◆ Task directions ◆
Please rewrite the lines below, starting at the line containing "Toggle voice dictation" and ending at the line containing "This screenshot has", with "microphone" replaced by "mic button" and nothing else changed. Leave the pictures out of your answer.

◆ Working data ◆
◇ ◇ ◇ ◇ ◇ ◇ ◇
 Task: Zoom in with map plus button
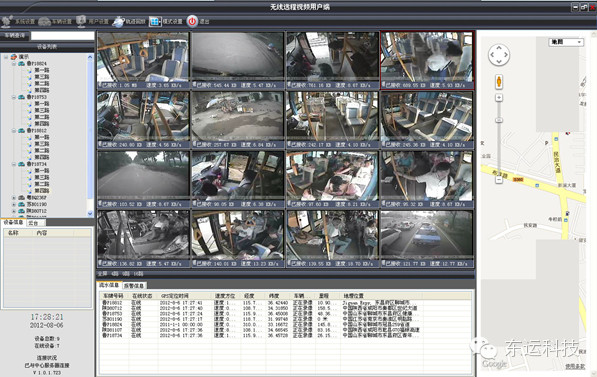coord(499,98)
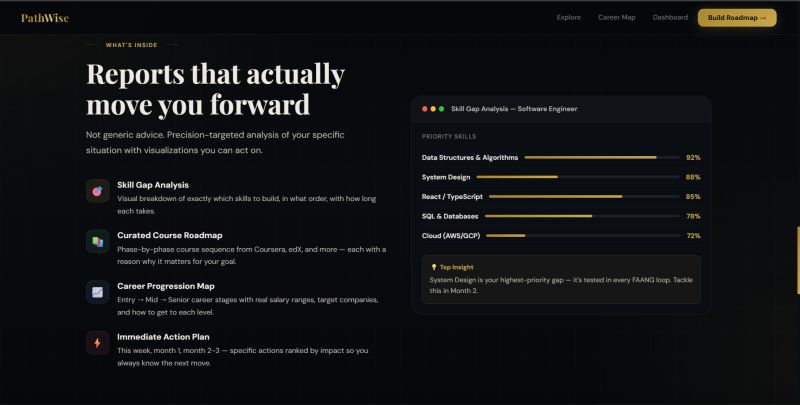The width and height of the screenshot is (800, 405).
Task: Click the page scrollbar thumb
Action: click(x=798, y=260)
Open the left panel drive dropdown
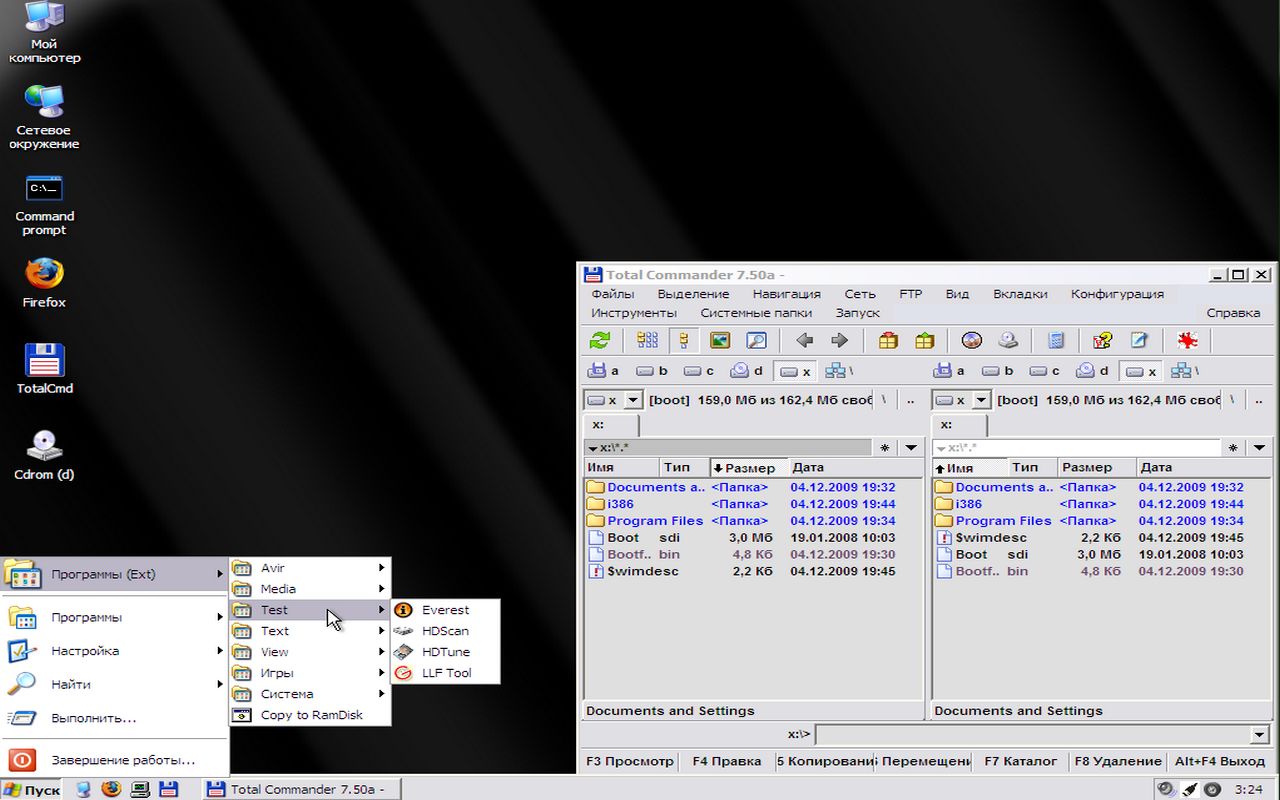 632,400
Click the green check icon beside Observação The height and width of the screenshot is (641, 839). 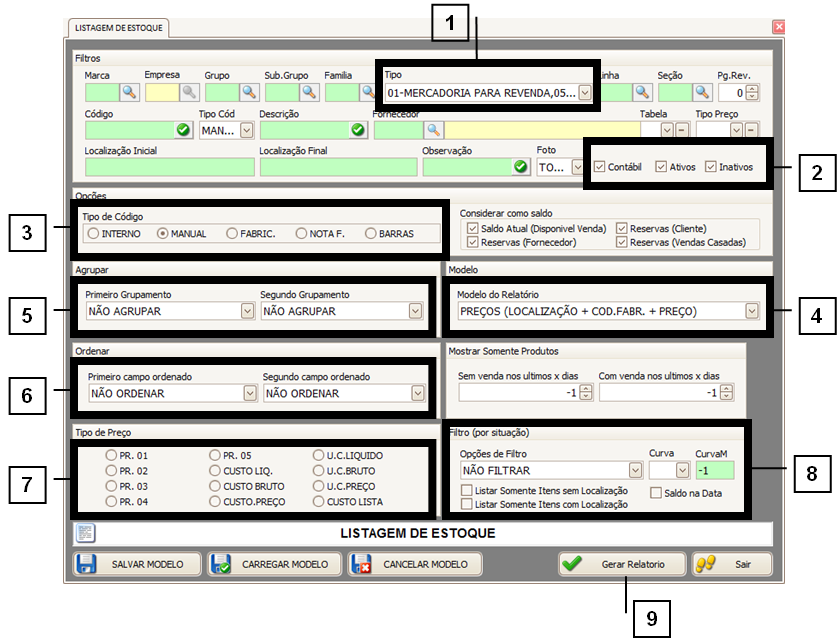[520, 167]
◇ ◇ ◇ ◇ ◇ ◇ ◇
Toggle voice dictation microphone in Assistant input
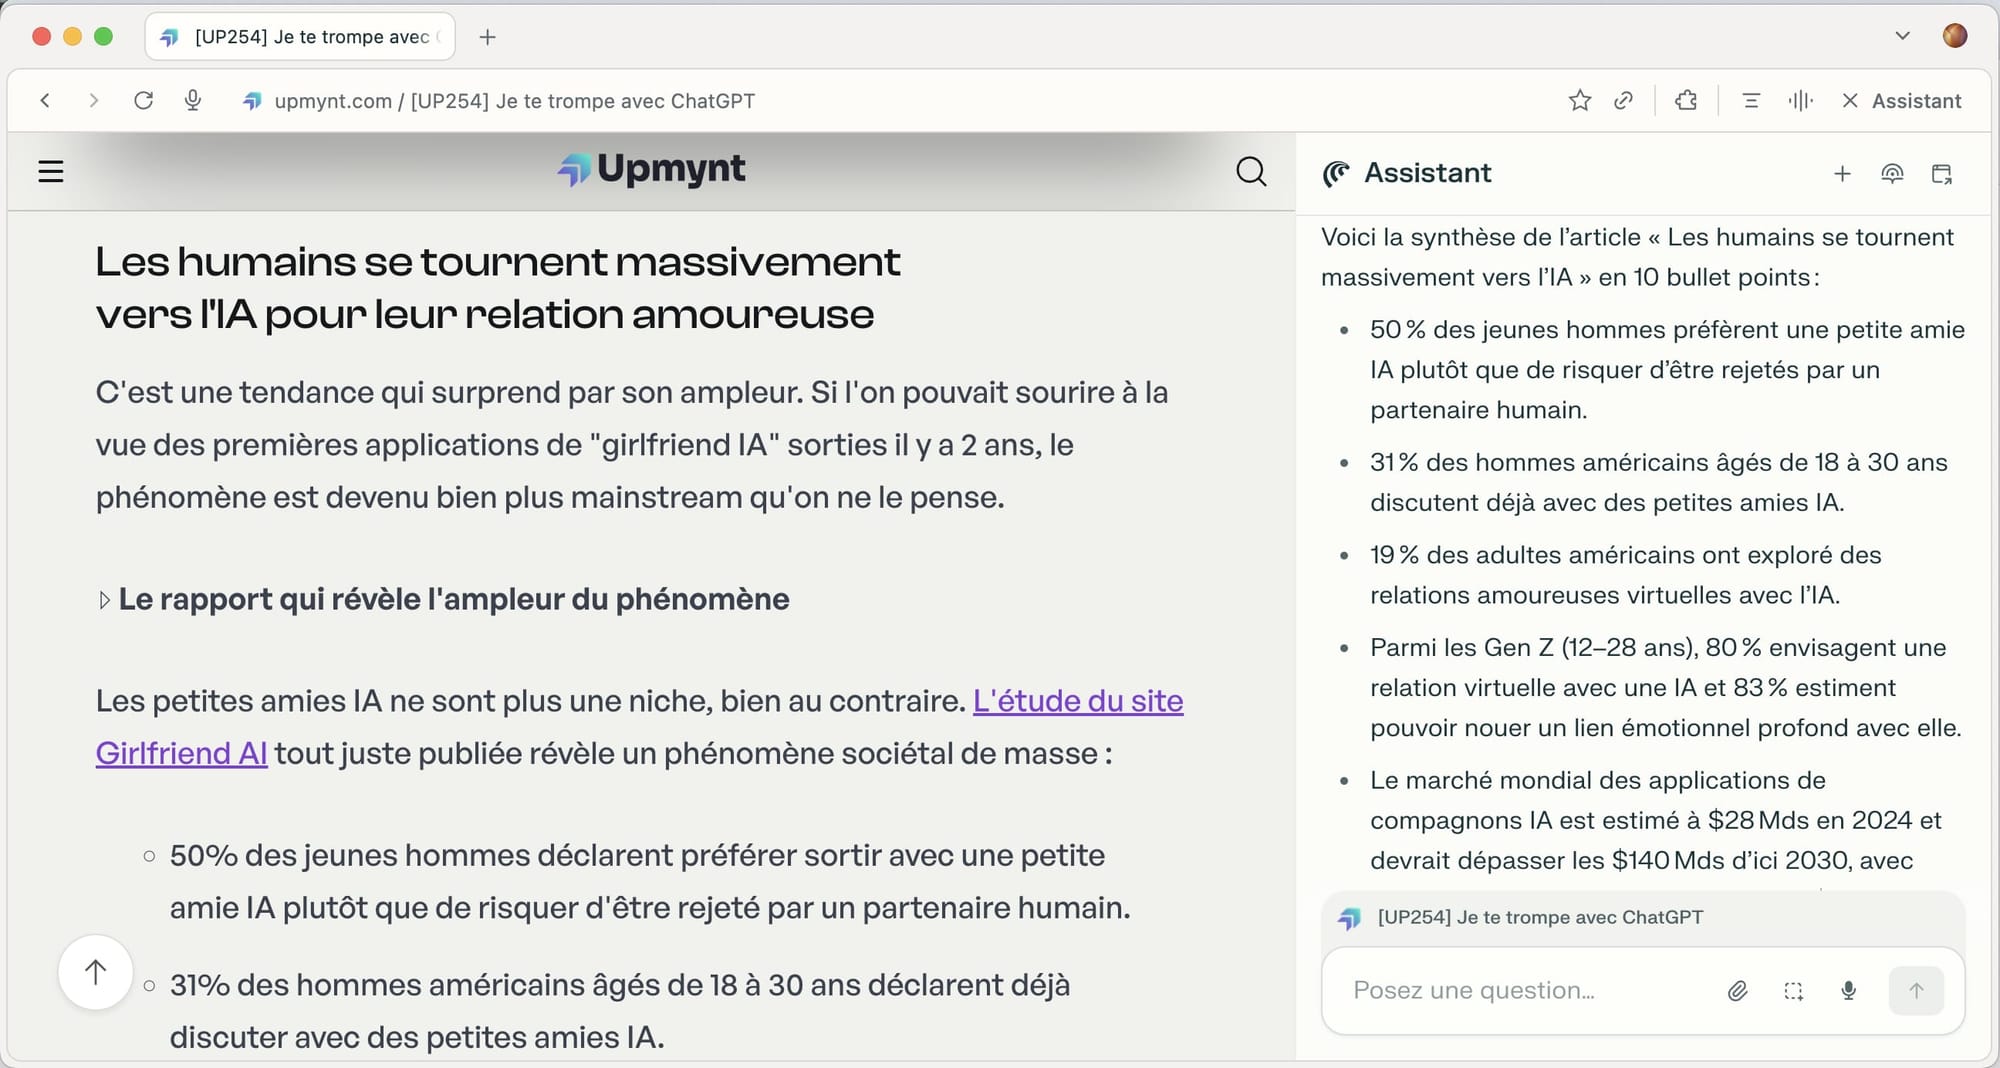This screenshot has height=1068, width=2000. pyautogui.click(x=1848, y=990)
◇ ◇ ◇ ◇ ◇ ◇ ◇
◆ Final result ◆
Toggle voice dictation mic button in Assistant input
This screenshot has height=1068, width=2000. pyautogui.click(x=1848, y=990)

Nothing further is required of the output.